Hi Jaskeerat,
Your intuition, I think, is good. They are not so different: ordinary linear regression and logistic regression. Let’s tackle that first.
Consider the simple linear function: y1(i) = w1*x1(i) + b where y(i) is the i-th example of the target variable and x(i) is the corresponding (explanatory) feature value for the i-th example. WIth gradient descent, we are attempting to “learn” the weights of w and b that minimize the cost (the average loss) between the predicted value (y-hat) and the observed value y. Forget about the loss function for now, not important (but MSE cost function, nevertheless).
Go back to the house-price example of week 1. One aim was to use the learned values of w and b to predict the value of some other house not in the training set (say, one that you may want to buy or sell) based on a number of features (e.g. sq feet, # of bedrooms). Pick one feature for simplicity (as above): size measured in square feet.
Now visualize the scatter-plot in x1-y space. The regression line is the one (defined by values of w1 and b) that minimizes the average loss. That function, that line, is the regression line. Stick a pin in that! That is one of your lines that you are trying to keep straight in your head. The other is the decision boundary, which we haven’t talked about that yet.
Now let’s add another feature in addition to house size (x1). Say, number of bedrooms (x2). Now we have:
$y(i) = w1 * x1(i) + w2 * x2(i) + b
Gradient descent now learns w1, w2, and b by minimizing the average loss (as before). But now the regression “line” is a two-dimension object living in a three dimensional space, so now its visualized as a plane. Conceptually though, it is the “line” that we stuck the pin in above.
Suppose you want to know about the values for the features that make a house very expensive, say at least $1mil. So fix y = y* where y* = $1m. You are interested in the set of (x1, x2) that predict a house will be >= y*:
(x1, x2) such that: w1x1 + w2x2 >= y*
So now you ask, what are the values of x1 and x2 that separate the expensive houses from the not-so-expensive ones. (This is a Silicon Valley perspective, by the way ).
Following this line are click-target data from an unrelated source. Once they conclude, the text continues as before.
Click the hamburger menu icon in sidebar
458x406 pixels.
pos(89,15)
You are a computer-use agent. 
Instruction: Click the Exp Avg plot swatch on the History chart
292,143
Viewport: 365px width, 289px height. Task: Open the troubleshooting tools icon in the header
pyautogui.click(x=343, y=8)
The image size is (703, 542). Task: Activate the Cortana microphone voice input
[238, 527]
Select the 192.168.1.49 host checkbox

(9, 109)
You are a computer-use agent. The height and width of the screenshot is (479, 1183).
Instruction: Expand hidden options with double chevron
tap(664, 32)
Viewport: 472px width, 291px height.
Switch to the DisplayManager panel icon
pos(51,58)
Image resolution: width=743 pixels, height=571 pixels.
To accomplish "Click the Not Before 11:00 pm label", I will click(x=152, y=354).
Set the left-hand side of the the above expression equal to the right-hand side. Since y is fixed at y*, you now have an expression (a line!) in x1 and x2. Solve it for x2 and plot it in x1-x2 space. That line is your decision boundary. Points (x1, x2) that lie above that line predict an “expensive house”, those below, a not-so-expensive house. So there’s that other line that has been troubling you. Mathematically, it defines a level set.
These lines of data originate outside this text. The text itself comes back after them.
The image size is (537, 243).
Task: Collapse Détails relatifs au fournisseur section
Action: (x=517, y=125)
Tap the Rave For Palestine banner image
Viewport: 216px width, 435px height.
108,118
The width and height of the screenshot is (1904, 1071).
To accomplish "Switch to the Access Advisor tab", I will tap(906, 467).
Note well: We have not even talked about logistic regression yet.
Exercise: Describe the decision “boundary” in the simple regression (one feature) case.
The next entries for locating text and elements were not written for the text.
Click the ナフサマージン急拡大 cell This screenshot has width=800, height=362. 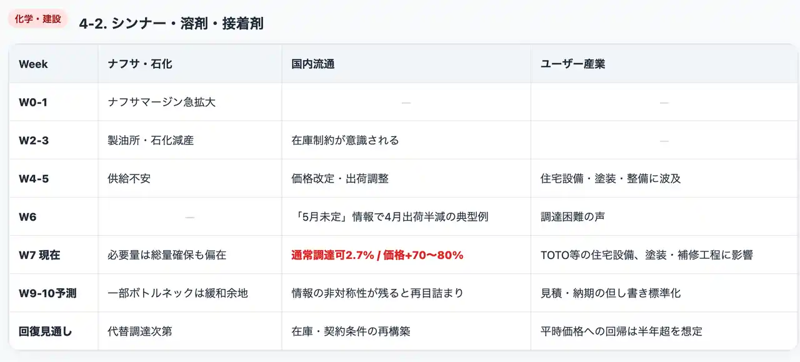(162, 103)
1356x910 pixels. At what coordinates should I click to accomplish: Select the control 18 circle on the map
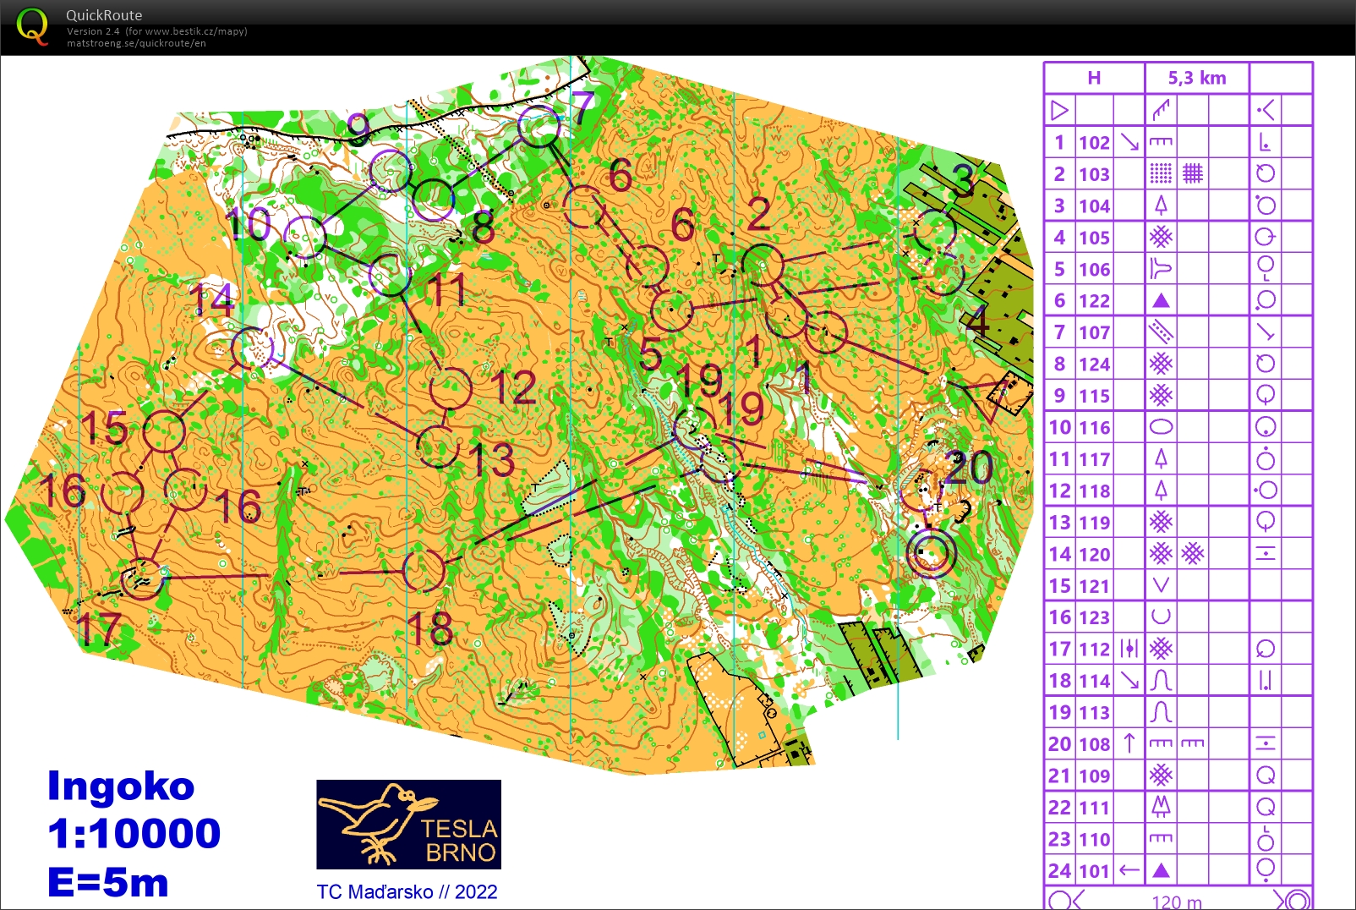point(424,571)
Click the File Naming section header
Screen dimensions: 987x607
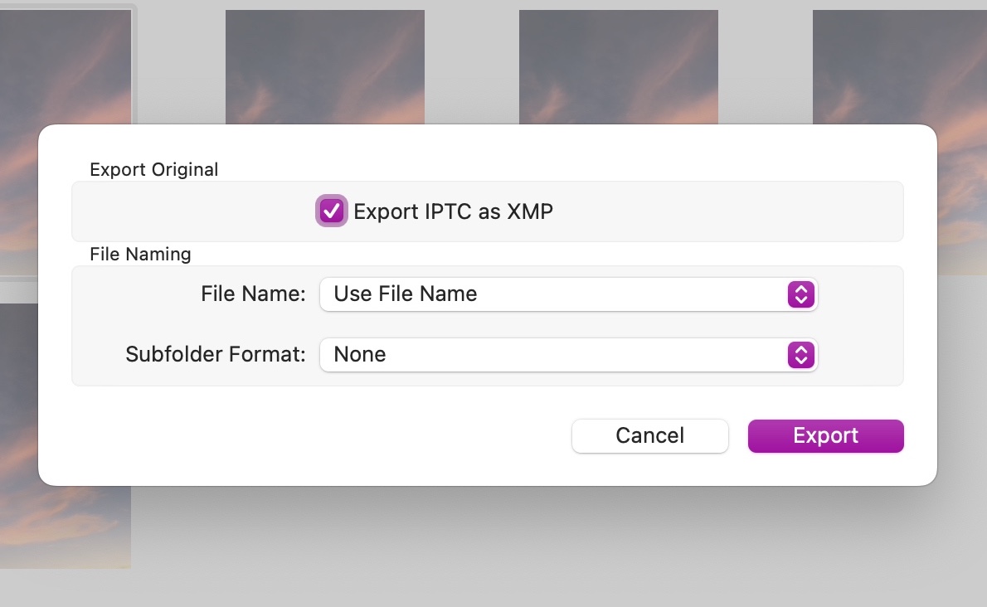tap(140, 255)
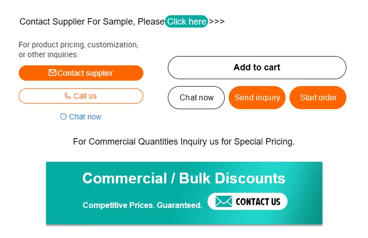
Task: Click the Add to cart button
Action: [257, 67]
Exercise: Suppose that you wish to use a regression equation that predict the proportion of voters who will vote for one of two candidates for President in a national election. Note that y must be contained in the interval [0, 1]. If the number of voters is so large as to be essentially infinite, the range of y is (0, 1). Majority ruleapplies: A candidate must at least achieve y = 0.5 to win, i.e. y* = 0.5. I propose the following linear regression model (so, no new concepts!)
log((1-y)/y) = w x + b
Try the following: (1) Explain why this is simply a linear regression model. Hint: A data series z = log((1-y)/y) could be computed. (2) Describe/interpret the argument to the natural log function (It helps if you go to the horse races and think about y as a probability). (3) Solve in terms of y. What do you have? (4) Think about how your manipulations in solving for y might have changed (transformed) the nature of the MSE cost function. (5) What might your dataset look like? identify two appropriate features and compute the decision boundary in (x1, x2) space.
Lastly, it’s OK to think about y as a probability (y=p).